**What you are asked to do:** Reproduce every row below word for word, keeping the original line breaks.

**Data supplied:**
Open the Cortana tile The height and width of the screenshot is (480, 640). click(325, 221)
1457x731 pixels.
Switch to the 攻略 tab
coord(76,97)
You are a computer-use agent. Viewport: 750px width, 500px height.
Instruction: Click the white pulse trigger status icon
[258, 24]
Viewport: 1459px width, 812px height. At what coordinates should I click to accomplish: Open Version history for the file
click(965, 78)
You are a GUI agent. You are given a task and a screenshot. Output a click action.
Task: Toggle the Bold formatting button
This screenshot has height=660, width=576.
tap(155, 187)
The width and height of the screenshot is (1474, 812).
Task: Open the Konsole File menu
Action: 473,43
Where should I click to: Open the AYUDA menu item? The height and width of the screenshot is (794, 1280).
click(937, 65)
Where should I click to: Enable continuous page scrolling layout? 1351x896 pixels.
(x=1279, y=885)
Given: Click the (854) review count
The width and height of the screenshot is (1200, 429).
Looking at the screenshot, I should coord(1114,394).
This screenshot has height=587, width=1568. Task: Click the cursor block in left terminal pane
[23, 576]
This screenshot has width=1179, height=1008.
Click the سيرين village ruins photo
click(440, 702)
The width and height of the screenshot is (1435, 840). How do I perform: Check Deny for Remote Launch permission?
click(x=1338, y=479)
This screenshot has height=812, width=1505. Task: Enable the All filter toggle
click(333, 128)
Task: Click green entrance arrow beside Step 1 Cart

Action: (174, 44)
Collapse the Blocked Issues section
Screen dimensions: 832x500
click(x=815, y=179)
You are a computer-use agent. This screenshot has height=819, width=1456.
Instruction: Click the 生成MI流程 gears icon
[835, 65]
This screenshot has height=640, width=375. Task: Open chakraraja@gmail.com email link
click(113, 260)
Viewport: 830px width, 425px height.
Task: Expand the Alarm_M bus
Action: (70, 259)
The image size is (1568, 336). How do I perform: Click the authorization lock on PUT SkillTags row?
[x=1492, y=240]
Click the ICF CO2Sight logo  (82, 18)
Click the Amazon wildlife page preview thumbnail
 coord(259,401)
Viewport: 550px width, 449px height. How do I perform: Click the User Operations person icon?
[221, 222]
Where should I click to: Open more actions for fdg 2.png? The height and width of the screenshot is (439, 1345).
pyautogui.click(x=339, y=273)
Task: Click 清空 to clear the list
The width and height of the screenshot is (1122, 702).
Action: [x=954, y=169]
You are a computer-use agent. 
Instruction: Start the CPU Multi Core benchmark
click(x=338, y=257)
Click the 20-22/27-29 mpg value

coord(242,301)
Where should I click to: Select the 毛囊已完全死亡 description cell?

**Response to the task:**
Open the Cortana tile The height and width of the screenshot is (480, 640). click(325, 221)
1457x731 pixels.
Switch to the 攻略 tab
coord(76,97)
You are a computer-use agent. Viewport: 750px width, 500px height.
Instruction: Click the white pulse trigger status icon
[258, 24]
Viewport: 1459px width, 812px height. At what coordinates should I click to accomplish: Open Version history for the file
click(965, 78)
You are a GUI agent. You are given a task and a screenshot. Output a click action.
Task: Toggle the Bold formatting button
This screenshot has height=660, width=576.
tap(155, 187)
The width and height of the screenshot is (1474, 812).
Task: Open the Konsole File menu
Action: 473,43
Where should I click to: Open the AYUDA menu item? The height and width of the screenshot is (794, 1280).
click(937, 65)
Where should I click to: Enable continuous page scrolling layout? 1351x896 pixels.
(x=1279, y=885)
Given: Click the (854) review count
The width and height of the screenshot is (1200, 429).
Looking at the screenshot, I should coord(1114,394).
This screenshot has height=587, width=1568. Task: Click the cursor block in left terminal pane
[23, 576]
This screenshot has width=1179, height=1008.
Click the سيرين village ruins photo
click(440, 702)
The width and height of the screenshot is (1435, 840). How do I perform: Check Deny for Remote Launch permission?
click(x=1338, y=479)
This screenshot has height=812, width=1505. Task: Enable the All filter toggle
click(333, 128)
Task: Click green entrance arrow beside Step 1 Cart

Action: (174, 44)
Collapse the Blocked Issues section
Screen dimensions: 832x500
click(x=815, y=179)
You are a computer-use agent. This screenshot has height=819, width=1456.
Instruction: Click the 生成MI流程 gears icon
[835, 65]
This screenshot has height=640, width=375. Task: Open chakraraja@gmail.com email link
click(113, 260)
Viewport: 830px width, 425px height.
Task: Expand the Alarm_M bus
Action: (70, 259)
The image size is (1568, 336). How do I perform: Click the authorization lock on PUT SkillTags row?
[x=1492, y=240]
Click the ICF CO2Sight logo  (82, 18)
Click the Amazon wildlife page preview thumbnail
 coord(259,401)
Viewport: 550px width, 449px height. How do I perform: Click the User Operations person icon?
[221, 222]
Where should I click to: Open more actions for fdg 2.png? The height and width of the screenshot is (439, 1345).
pyautogui.click(x=339, y=273)
Task: Click 清空 to clear the list
The width and height of the screenshot is (1122, 702).
Action: [x=954, y=169]
You are a computer-use agent. 
Instruction: Start the CPU Multi Core benchmark
click(x=338, y=257)
Click the 20-22/27-29 mpg value

coord(242,301)
Where should I click to: Select the 毛囊已完全死亡 description cell?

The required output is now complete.